En ese momento se sintió triste porque, además, vio como le cerraban las puertas cada vez que tenía entrevistas laborales a raíz de su enfermedad. Sin embargo, no estaba en su naturaleza entregarse ni bajar los brazos.
Como su hermano tenía una veterinaria en Villa Lugano, Marcela comenzó a ayudarlo en algunas tareas como, por ejemplo, bañar a los perros, controlar al peluquero, limpiar el local y atender a la gente. En un momento Leonardo empezó con los preparativos de su casamiento, se mudó a Caballito y a ese barrio también trasladó su negocio. Fue ahí cuando la incentivó para que se animara a largarse sola en ese rubro.
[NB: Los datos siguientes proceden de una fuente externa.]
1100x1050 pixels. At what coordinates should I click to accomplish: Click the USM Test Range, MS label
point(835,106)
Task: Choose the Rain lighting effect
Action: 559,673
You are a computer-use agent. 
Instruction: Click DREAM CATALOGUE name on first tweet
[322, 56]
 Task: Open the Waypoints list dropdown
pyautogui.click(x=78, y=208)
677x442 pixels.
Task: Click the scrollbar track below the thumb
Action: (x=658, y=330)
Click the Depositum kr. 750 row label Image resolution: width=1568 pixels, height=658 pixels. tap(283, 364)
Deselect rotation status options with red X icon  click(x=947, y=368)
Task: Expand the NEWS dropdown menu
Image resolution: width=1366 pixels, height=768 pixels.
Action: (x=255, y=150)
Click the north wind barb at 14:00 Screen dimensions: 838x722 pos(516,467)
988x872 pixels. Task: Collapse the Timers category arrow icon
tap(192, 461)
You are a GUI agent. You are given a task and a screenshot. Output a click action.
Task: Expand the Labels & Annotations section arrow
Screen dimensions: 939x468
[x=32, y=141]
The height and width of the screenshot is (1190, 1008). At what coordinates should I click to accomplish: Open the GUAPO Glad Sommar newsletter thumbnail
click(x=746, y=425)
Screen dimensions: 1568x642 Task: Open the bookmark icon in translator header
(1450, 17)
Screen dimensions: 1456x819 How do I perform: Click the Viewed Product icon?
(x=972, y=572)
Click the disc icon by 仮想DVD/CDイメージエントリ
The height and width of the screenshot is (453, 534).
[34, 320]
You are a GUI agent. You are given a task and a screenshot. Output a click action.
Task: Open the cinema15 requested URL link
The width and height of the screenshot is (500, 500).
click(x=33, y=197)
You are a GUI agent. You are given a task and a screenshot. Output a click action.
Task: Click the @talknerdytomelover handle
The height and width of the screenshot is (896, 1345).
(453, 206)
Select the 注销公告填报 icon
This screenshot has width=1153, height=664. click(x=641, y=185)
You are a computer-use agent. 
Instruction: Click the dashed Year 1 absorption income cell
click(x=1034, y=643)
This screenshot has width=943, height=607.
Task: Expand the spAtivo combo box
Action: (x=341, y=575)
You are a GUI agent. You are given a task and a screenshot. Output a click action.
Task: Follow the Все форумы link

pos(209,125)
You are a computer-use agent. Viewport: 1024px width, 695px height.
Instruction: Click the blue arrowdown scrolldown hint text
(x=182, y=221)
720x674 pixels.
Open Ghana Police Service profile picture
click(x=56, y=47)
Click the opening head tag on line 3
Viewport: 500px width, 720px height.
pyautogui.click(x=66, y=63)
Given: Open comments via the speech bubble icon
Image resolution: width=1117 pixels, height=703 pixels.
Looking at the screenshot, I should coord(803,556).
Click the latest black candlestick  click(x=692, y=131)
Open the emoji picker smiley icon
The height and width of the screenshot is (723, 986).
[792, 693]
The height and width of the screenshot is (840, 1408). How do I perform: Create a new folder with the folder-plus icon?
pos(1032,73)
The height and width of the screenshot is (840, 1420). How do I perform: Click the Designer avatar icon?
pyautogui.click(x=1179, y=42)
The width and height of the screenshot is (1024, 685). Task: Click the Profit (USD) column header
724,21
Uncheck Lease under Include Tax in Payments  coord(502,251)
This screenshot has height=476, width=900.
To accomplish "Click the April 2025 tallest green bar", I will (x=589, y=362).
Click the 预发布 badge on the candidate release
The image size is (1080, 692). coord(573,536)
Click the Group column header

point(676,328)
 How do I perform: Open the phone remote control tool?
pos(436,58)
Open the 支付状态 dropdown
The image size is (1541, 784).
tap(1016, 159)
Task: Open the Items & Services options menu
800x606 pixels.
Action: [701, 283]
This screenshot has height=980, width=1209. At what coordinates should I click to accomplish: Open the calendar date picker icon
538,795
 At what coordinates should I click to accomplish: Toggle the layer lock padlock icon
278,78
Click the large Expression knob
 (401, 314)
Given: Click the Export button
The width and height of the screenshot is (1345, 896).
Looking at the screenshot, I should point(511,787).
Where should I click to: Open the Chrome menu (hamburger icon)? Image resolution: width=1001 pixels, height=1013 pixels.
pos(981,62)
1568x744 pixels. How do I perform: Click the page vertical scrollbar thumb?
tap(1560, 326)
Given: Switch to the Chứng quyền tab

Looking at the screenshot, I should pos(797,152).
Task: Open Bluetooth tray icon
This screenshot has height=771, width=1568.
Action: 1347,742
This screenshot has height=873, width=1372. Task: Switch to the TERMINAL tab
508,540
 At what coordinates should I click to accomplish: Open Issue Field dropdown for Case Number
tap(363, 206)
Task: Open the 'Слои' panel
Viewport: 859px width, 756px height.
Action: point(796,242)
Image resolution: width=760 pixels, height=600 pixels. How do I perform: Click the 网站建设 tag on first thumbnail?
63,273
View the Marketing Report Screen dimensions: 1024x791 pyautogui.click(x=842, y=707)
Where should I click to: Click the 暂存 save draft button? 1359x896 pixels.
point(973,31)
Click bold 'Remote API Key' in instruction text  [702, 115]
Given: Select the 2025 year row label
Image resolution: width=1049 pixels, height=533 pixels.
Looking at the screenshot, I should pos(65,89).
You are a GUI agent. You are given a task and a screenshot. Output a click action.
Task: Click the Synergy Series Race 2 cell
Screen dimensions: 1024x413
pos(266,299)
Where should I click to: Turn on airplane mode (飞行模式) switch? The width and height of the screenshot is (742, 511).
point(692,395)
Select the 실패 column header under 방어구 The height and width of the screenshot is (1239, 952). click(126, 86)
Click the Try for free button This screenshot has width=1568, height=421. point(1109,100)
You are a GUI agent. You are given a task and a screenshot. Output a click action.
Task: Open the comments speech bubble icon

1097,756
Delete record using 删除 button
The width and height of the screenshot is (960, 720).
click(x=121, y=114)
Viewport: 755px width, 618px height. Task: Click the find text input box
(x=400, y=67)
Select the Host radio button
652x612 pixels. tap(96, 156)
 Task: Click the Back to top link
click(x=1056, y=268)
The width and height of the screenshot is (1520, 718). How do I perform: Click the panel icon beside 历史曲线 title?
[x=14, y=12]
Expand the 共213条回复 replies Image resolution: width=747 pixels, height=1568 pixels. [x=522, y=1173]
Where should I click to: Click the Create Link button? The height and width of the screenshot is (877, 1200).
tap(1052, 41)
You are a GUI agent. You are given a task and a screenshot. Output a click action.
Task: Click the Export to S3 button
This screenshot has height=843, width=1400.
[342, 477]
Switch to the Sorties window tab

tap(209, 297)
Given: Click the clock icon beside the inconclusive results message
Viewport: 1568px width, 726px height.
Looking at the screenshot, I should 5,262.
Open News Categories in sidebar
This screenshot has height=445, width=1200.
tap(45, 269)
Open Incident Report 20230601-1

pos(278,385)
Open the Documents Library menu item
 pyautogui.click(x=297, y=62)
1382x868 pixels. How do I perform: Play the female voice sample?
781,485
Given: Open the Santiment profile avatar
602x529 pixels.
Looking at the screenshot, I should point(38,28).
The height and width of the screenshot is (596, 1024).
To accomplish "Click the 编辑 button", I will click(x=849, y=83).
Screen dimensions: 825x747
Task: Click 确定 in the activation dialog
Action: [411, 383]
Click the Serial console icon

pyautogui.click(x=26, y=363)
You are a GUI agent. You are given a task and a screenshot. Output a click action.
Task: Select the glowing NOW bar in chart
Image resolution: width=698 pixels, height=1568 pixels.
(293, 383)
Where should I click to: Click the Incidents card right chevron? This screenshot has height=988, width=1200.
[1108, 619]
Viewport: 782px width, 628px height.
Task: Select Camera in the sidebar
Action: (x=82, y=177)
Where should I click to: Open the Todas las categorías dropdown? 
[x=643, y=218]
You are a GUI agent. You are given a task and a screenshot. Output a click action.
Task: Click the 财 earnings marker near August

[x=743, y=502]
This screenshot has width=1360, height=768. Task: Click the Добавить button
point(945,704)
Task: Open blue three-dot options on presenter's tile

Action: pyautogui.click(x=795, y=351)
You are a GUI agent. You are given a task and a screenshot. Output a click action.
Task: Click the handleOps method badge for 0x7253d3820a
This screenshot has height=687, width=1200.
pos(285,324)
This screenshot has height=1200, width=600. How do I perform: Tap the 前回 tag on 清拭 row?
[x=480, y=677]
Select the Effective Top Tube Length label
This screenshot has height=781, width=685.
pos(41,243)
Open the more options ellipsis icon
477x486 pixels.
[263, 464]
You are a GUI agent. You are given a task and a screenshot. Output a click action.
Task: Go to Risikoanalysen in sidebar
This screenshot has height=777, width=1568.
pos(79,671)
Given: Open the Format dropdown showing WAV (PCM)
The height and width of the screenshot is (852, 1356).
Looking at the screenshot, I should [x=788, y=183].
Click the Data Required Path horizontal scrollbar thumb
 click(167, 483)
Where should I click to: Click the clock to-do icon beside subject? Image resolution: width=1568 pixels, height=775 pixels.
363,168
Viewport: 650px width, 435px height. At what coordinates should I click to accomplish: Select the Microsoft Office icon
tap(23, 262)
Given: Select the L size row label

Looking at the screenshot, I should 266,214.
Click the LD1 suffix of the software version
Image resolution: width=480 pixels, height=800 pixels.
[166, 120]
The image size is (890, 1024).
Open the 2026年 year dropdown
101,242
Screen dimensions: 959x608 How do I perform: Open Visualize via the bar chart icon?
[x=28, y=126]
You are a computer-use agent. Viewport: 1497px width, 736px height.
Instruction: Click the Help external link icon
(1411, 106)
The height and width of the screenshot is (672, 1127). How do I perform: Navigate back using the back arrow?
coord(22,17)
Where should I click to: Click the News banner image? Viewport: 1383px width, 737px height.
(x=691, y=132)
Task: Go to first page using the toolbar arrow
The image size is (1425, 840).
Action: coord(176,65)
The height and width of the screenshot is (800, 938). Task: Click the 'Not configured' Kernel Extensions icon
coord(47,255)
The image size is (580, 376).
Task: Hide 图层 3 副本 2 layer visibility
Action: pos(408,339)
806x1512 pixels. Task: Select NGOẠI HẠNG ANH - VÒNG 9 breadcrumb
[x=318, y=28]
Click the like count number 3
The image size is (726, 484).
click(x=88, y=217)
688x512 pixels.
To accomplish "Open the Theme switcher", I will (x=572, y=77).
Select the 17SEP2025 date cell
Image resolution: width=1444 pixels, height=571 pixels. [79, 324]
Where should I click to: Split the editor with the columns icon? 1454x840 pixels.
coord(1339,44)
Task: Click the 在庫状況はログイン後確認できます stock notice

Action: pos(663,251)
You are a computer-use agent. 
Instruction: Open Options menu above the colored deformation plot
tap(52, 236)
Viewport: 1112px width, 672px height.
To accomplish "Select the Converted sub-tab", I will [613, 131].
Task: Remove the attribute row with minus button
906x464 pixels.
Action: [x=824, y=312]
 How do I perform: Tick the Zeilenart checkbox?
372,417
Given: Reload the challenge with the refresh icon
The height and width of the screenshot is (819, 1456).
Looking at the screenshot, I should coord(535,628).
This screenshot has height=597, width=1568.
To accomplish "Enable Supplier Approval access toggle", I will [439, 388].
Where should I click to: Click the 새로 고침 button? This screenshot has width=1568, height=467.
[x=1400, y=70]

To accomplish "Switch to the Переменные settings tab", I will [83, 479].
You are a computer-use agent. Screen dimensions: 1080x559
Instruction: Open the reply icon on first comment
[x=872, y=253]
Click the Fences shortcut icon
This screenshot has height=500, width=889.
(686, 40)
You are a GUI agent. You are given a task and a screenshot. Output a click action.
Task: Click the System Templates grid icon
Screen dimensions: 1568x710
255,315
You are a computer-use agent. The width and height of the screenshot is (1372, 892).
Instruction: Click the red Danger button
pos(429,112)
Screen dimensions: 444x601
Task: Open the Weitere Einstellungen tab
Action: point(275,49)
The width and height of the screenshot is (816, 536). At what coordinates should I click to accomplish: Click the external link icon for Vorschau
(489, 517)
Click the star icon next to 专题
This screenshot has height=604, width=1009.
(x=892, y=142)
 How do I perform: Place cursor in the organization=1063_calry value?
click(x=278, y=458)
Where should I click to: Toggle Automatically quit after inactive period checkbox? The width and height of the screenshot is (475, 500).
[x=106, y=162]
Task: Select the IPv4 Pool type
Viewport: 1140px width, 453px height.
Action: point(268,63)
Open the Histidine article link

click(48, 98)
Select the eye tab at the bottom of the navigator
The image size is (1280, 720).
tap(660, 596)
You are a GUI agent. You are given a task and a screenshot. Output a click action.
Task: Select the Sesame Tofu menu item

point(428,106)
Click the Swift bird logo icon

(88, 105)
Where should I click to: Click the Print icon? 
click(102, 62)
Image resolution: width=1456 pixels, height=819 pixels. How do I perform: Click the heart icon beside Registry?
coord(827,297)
Entonces, su mamá vendió un departamento que tenía y le compró un local donde desde hace 12 años Marcela tiene su propia peluquería canina: “Patas sucias”. “Con los animales tengo toda la paciencia del mundo y si me toca un perro agresivo igualmente voy a tener muy buen trato”.
Ella corta el pelo, los baña, le corta las uñas y le limpia los oídos. “Muchos bajan los brazos, pero yo tengo una mamá que siempre estuvo conmigo, siempre me empujó y me incentivó para que saliera adelante”, llora Marcela, mientras la mira de reojo a Teresa.
“Me dejó muchas enseñanzas y la admiro”
Además, Marcela disfruta de sus dos sobrinas: Candelaria (13) y Matilda (5) que son sus dos amores. Vienen a su casa, juegan y cantan. Y su otra gran compañía es Simona, su Rottweiler. También hizo un curso de lengua de señas y, quizás, en el futuro pueda dedicarse en este campo laboral.
Marcela, que actualmente tiene 36 años, desea resaltar a la escuela primaria 97 y 137 de Villa Celina por la integración y a la secundaria comercial 12 de Lugano que la acompañó durante toda su adolescencia, tanto el personal docente como auxiliares. Y también al Hospital Marie Curie a donde asiste desde los 18 años.
“Yo acompañé pero la que puso el cuerpo, la vida y el alma fue ella porque acompañar es estar al lado y sostener la mano y dar cariño que es lo que hice. Cuando viene la enfermedad a tu casa la tenés que agarrar y no queda otra. Yo estoy muy contenta con ella, veo sus logros, es una muy buena persona, solidaria, muy buena amiga, tiene muchísimos valores. Me dejó muchas enseñanzas, yo la admiro por su dedicación, su tesón y la fortaleza que tiene”, finaliza su mamá.